This
has been a wild week. My parents, who are 74, landed in the emergency room
after a freak accident. Mom has a broken hip, and is still in the hospital,
awaiting a transfer to a rehabilitation facility. Dad has returned home, which
presents its own problems. In the days since the accident, I’ve been facing
questions about their future health and safety, and, of course, mortality.
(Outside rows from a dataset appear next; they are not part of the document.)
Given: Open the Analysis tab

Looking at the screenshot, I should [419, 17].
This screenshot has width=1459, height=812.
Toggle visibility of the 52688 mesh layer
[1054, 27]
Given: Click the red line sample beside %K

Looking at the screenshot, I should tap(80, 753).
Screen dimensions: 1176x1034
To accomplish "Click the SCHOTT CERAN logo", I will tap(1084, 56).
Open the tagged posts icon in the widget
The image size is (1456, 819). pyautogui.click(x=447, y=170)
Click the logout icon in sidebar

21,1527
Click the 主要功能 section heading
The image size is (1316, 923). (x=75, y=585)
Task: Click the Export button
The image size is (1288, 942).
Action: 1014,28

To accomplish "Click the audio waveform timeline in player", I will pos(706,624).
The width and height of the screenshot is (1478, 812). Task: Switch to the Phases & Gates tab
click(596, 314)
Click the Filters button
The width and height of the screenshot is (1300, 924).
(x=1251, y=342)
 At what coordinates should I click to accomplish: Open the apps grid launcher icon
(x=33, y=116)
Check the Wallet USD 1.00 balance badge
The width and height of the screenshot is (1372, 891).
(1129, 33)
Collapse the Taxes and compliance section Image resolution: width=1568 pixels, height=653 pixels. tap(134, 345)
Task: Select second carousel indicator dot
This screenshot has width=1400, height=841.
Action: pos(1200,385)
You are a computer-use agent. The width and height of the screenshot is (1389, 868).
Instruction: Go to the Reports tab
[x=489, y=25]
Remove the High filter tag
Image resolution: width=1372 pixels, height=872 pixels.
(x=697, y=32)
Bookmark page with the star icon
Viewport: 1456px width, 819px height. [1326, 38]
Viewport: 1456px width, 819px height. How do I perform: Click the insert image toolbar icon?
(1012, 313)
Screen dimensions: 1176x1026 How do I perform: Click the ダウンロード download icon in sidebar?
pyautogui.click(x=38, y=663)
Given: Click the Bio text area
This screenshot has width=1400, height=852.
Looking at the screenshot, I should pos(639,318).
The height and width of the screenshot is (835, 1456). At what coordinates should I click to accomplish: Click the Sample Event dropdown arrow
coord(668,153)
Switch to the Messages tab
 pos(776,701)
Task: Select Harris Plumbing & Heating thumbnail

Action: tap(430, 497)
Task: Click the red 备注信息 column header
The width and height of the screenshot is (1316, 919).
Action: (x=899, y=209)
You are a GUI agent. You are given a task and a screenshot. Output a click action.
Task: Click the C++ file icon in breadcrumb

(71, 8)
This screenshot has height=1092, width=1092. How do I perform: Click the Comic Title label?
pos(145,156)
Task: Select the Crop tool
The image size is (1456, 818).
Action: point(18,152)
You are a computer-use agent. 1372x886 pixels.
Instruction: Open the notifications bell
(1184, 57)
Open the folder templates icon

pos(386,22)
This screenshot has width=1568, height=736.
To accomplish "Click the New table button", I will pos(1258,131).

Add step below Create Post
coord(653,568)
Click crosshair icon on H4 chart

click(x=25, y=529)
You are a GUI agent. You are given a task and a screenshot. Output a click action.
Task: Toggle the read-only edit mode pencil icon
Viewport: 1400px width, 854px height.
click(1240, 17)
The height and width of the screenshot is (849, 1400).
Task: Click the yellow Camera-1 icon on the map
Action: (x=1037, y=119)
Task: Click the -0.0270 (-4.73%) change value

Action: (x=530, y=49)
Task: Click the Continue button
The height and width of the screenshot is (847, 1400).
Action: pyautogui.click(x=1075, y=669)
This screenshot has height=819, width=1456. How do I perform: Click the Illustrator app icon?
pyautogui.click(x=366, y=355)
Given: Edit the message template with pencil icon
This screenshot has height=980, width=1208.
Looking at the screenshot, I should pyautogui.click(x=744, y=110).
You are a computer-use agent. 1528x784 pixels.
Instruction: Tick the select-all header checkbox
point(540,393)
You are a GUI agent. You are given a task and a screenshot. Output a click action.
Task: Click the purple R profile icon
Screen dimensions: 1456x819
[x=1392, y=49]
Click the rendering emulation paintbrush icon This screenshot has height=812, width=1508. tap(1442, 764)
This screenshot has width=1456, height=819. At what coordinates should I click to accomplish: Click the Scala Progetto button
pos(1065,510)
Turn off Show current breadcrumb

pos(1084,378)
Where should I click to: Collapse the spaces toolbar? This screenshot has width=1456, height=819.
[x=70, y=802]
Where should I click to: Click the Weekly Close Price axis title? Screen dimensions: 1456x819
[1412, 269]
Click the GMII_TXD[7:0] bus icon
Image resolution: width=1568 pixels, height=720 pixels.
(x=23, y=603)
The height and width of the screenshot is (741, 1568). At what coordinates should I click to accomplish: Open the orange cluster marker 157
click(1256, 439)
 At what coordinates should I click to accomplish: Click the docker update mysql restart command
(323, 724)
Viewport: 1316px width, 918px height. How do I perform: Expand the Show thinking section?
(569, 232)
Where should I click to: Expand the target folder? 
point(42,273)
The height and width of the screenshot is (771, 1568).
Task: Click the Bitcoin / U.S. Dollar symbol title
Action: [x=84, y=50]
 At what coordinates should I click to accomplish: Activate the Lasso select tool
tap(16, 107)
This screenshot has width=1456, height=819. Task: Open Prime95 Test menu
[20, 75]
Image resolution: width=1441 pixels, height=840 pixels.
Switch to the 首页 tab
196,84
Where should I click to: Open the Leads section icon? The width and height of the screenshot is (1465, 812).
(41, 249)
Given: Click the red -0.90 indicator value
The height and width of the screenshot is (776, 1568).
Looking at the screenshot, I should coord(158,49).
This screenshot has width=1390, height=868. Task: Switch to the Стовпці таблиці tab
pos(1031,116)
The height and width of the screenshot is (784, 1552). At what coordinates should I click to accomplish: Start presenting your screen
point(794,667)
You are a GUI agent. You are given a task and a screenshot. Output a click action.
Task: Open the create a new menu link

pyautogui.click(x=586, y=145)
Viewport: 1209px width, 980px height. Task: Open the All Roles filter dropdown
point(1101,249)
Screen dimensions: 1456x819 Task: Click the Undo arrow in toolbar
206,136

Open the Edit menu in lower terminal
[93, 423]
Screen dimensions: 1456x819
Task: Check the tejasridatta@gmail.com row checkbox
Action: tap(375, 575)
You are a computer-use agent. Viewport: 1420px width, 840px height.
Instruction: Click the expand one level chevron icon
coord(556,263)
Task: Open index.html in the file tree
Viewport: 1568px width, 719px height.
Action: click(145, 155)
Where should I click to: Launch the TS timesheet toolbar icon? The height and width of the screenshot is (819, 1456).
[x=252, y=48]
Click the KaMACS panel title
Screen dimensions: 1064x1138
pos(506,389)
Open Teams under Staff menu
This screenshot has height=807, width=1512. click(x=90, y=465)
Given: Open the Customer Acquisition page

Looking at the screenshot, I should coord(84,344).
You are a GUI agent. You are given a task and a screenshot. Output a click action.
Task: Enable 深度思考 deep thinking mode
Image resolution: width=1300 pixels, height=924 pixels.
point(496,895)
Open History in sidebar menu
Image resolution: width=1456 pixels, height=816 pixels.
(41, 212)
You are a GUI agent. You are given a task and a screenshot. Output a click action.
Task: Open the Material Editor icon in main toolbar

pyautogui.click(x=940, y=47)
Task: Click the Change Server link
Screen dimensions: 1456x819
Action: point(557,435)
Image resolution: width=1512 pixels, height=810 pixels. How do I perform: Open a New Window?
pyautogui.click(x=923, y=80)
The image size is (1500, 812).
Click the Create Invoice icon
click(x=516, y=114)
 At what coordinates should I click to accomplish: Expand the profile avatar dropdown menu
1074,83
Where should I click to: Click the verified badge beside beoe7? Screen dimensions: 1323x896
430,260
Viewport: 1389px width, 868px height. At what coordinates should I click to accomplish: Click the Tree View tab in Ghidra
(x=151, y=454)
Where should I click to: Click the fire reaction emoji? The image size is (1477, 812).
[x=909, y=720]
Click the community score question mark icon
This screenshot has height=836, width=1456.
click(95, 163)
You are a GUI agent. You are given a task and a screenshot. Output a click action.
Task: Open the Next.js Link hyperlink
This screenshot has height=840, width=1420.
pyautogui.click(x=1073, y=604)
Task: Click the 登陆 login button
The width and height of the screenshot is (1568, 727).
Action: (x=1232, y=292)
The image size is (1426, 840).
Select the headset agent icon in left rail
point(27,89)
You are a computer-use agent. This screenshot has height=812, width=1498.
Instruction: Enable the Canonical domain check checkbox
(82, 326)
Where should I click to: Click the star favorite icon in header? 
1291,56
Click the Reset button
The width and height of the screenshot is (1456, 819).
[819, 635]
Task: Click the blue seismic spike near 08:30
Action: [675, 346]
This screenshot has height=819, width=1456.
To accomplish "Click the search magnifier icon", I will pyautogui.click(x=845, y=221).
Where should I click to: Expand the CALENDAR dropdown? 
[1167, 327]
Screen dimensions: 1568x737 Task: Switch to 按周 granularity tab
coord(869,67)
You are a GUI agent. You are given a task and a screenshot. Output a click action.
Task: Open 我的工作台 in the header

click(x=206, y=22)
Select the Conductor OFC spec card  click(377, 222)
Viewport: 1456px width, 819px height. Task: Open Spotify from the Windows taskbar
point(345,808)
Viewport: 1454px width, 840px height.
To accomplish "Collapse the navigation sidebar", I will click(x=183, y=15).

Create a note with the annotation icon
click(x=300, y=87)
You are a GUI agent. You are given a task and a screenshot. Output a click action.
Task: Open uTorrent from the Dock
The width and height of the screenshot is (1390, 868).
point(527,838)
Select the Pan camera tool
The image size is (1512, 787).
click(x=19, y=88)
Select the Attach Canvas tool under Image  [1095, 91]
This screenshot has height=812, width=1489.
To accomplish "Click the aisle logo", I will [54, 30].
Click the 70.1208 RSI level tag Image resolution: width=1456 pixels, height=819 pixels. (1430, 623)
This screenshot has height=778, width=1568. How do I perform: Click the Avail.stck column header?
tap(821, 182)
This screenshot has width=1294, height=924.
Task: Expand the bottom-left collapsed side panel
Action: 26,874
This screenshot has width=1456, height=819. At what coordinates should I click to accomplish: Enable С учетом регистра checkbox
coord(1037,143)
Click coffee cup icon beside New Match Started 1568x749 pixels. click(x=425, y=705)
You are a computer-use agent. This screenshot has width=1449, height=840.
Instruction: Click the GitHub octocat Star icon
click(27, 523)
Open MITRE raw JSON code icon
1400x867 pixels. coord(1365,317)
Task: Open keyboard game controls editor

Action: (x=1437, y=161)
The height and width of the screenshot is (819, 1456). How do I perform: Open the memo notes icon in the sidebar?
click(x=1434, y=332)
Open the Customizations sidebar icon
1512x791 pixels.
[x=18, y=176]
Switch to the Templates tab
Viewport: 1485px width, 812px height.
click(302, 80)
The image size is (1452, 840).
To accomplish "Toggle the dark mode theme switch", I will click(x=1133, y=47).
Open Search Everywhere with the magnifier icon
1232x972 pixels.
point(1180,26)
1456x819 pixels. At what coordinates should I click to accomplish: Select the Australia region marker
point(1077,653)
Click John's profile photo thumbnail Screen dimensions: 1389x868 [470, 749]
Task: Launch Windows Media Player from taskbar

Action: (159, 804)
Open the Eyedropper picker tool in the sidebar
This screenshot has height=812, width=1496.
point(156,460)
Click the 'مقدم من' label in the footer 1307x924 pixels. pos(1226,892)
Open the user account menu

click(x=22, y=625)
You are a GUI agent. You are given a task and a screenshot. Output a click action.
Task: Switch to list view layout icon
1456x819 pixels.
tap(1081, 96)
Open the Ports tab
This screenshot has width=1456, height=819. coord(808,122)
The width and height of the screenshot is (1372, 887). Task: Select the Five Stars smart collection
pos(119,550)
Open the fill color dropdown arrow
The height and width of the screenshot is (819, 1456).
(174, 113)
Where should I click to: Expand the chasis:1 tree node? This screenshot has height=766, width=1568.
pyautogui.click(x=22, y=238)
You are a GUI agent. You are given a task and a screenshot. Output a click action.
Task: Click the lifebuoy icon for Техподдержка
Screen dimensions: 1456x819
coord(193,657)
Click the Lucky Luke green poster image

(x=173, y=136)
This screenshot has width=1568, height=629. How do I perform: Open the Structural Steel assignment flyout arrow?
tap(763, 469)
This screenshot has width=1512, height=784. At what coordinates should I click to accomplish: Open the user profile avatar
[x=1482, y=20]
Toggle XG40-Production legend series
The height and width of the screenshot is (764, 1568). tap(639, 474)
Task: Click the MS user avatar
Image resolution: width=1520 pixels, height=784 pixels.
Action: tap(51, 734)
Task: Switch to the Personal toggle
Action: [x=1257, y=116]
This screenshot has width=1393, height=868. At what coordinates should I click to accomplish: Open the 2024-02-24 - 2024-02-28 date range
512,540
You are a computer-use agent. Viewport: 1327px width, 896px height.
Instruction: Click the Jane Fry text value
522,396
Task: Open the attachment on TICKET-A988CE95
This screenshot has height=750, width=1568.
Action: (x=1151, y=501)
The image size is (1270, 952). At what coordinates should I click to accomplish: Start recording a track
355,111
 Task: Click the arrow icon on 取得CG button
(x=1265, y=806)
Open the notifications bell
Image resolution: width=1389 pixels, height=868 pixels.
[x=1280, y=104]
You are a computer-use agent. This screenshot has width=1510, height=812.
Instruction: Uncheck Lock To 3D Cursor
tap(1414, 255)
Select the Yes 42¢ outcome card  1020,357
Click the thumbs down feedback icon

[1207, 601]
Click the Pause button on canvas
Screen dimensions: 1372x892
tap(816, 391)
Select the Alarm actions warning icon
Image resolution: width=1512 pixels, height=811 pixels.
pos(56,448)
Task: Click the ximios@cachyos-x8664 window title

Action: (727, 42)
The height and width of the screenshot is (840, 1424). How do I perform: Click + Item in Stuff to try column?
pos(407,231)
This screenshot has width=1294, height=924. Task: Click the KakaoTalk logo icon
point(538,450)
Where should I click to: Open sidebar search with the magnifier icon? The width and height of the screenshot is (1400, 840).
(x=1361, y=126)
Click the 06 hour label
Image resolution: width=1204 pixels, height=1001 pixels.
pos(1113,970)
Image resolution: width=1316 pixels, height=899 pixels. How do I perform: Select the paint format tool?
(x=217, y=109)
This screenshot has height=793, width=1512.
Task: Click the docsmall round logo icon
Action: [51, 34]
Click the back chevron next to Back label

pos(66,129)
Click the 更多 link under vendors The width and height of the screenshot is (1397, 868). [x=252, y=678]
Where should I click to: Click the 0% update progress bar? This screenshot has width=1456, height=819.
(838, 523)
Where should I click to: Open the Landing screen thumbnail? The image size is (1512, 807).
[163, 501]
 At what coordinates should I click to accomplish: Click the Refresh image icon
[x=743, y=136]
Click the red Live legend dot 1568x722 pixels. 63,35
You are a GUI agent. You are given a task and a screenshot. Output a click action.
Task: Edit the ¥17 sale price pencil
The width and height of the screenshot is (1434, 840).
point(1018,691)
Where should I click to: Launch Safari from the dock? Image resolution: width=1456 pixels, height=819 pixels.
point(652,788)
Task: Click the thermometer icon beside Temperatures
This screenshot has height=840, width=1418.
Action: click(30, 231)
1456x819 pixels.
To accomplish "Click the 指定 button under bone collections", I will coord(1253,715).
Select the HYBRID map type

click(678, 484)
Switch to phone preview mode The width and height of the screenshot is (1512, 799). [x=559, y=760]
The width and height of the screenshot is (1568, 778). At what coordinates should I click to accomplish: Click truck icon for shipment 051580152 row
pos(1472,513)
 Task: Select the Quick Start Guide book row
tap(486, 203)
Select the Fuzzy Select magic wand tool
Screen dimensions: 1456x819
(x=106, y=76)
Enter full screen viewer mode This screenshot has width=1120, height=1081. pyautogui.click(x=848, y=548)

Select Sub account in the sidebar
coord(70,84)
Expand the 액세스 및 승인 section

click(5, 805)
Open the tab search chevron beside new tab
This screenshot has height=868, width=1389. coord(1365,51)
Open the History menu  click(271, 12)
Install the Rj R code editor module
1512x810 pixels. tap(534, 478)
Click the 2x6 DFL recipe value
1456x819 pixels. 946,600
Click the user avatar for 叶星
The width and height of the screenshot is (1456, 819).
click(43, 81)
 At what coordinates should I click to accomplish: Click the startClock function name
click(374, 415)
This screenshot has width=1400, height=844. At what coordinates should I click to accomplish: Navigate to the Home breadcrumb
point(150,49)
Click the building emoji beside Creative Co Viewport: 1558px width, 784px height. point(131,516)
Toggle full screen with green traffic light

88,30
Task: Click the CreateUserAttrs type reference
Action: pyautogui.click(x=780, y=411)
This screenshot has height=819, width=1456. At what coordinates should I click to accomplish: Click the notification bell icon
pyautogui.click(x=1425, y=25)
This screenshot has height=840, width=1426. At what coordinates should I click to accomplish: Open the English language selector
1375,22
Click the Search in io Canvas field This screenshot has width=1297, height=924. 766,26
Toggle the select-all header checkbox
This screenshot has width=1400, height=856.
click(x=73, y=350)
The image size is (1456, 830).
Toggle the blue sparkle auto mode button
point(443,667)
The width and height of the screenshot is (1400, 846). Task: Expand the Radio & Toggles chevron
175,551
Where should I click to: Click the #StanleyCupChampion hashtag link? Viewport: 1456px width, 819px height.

While going through their closets, looking for clothes to take to them for
their stay in the hospital, I had an epiphany, a sort of déjà vu-in-reverse
experience. I was struck with the realization that I would be going through
that closet again one day, when they have left the house for the last time.
Those
thoughts echoed with an entry in the book I’m reading, New York Diaries: 1609 to 2009, edited by Teresa Carpenter. The book
is a collection of diary entries from New Yorkers famous, infamous, and
unknown, and from visitors who recorded their observations while passing
through the Big Apple. It’s organized by calendar date, so today, May 27th,
has entries from 1844, 1925, and 1972, for example. I’m enjoying the book on
the whole, though its organizational approach presents some interesting
challenges. Reading it cover to cover, as I am, one sees little vignettes
played out over days, when a diarist is included for several days in a row. For
example, Gouverneur Morris records his response to the killing of Alexander
Hamilton in a series of diary entries from July, 1804. These entries are
interspersed with others made during the same week of July, ranging from 1776
to 1885, which, of course, have nothing to do with the duel between Burr and
Hamilton. Much of the time, however, there is no narrative thread connecting
one day to the next, as the diary entries included jump from century to
century. At times, this lack of a narrative thread is mildly irritating, but it’s
a natural consequence of the clever organization structure.
The
entry that jumped out at me this week is from George Templeton Strong, a
well-to-do lawyer whose contributions included in the book range from 1835 to
1875. His diary entry from July 7, 1851, struck a chord with my thoughts on
mortality, morality, and the way that we all want to live a life of
consequence. In that entry, he commented, with a mixture of revulsion and pity,
upon gangs of young girls that could be found in parts of the city, and the
terrible lives that they were forced to live in order to provide for
themselves.
His
final sentence, quoted below, is a beautiful appeal to himself to remember his
urge to live a life of significance.
“But
if Heaven will permit and enable me, I’ll do something before I die—to have
helped one dirty vagabond child out of such a pestilential stink would be a
thing one would not regret when one came to march out of this world…and would
be rather more of an achievement than the writing [of] another Iliad.”